▶ [Task instructions]: Reproduce the entries below verbatim, everything from the line containing "Add a new terminal" down to the line containing "pyautogui.click(x=293, y=367)", both included.

=======

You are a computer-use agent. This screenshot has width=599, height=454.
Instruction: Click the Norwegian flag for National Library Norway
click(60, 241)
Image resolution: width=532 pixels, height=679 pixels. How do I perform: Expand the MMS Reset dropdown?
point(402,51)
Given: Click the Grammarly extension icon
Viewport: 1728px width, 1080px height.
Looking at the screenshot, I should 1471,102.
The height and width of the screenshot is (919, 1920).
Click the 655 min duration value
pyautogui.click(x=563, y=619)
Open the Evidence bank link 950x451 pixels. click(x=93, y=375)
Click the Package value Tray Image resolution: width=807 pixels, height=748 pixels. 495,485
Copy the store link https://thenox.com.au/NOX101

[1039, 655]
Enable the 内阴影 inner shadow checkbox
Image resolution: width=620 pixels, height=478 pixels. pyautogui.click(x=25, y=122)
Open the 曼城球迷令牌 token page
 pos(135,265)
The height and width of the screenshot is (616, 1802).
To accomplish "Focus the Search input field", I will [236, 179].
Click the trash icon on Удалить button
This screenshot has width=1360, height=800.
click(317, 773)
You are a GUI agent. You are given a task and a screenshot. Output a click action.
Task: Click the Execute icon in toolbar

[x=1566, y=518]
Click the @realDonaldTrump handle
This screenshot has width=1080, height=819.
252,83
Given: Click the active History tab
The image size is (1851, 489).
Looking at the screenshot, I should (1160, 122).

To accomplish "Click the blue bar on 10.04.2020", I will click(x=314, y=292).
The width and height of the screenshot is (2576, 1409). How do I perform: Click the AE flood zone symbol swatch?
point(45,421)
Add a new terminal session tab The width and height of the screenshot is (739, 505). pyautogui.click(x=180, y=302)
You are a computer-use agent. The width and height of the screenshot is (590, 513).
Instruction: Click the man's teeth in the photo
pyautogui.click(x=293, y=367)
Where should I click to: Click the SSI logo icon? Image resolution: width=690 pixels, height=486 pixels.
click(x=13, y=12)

=======

▶ [Full response]:
Add a new terminal session tab The width and height of the screenshot is (739, 505). pyautogui.click(x=180, y=302)
You are a computer-use agent. The width and height of the screenshot is (590, 513).
Instruction: Click the man's teeth in the photo
pyautogui.click(x=293, y=367)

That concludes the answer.